> **課題の説明**
以下の選択テキストにある「6月12日(日)午後」で始まる段落を、主な事実を残して箇条書きに整理してください。

> **選択テキスト**
----

小林正観さん講演会
2005年バンクーバー新報掲載原稿
2005年6月、故・小林正観さんがカナダ・BC州バーナビー市の日系センターで講演会をされた際のレポート記事です。
ご講演の3時間は私の一生の中でもっとも連続して笑い続けた時間でした。「感謝の不思議な力」を語り続けてくださった小林正観さんは私にとって特別な存在です。
バンクーバー新報の古いレポート記事はもうネットに上がっていないため、こちらでご紹介します。
小林正観講演会
笑いのなかで
人生の実践哲学を学んだ
6月12日(日)午後、バーナビーの日系ヘリテージセンターにて小林正観(こばやしせいかん) 氏による「お金と仕事の宇宙構造」と題した講演会が行われた。
小林氏は学生時代から関心を 抱いた超常現象の探求を、旅行業作家として働きながらも継続。

----

> **データの内容**

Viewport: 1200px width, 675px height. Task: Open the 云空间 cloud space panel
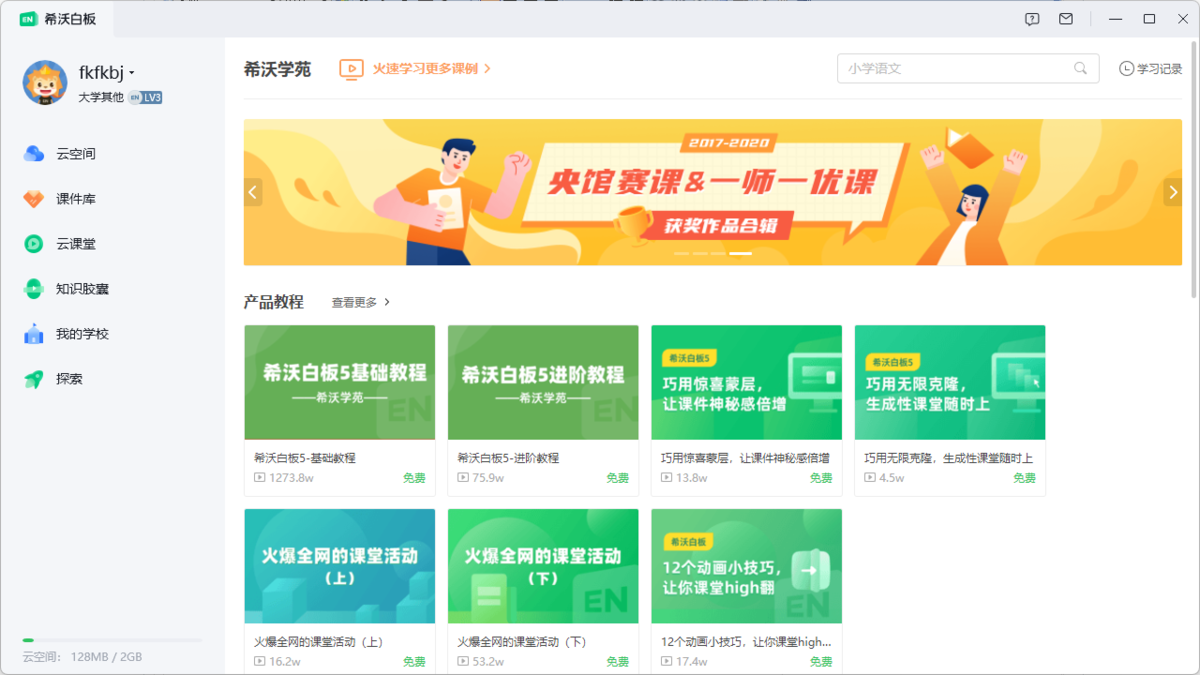click(66, 153)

----

> **課題の結果**
- 日時:6月12日(日)午後
- 会場:バーナビーの日系ヘリテージセンター
- 講演者:小林正観(こばやしせいかん)氏
- 演題:「お金と仕事の宇宙構造」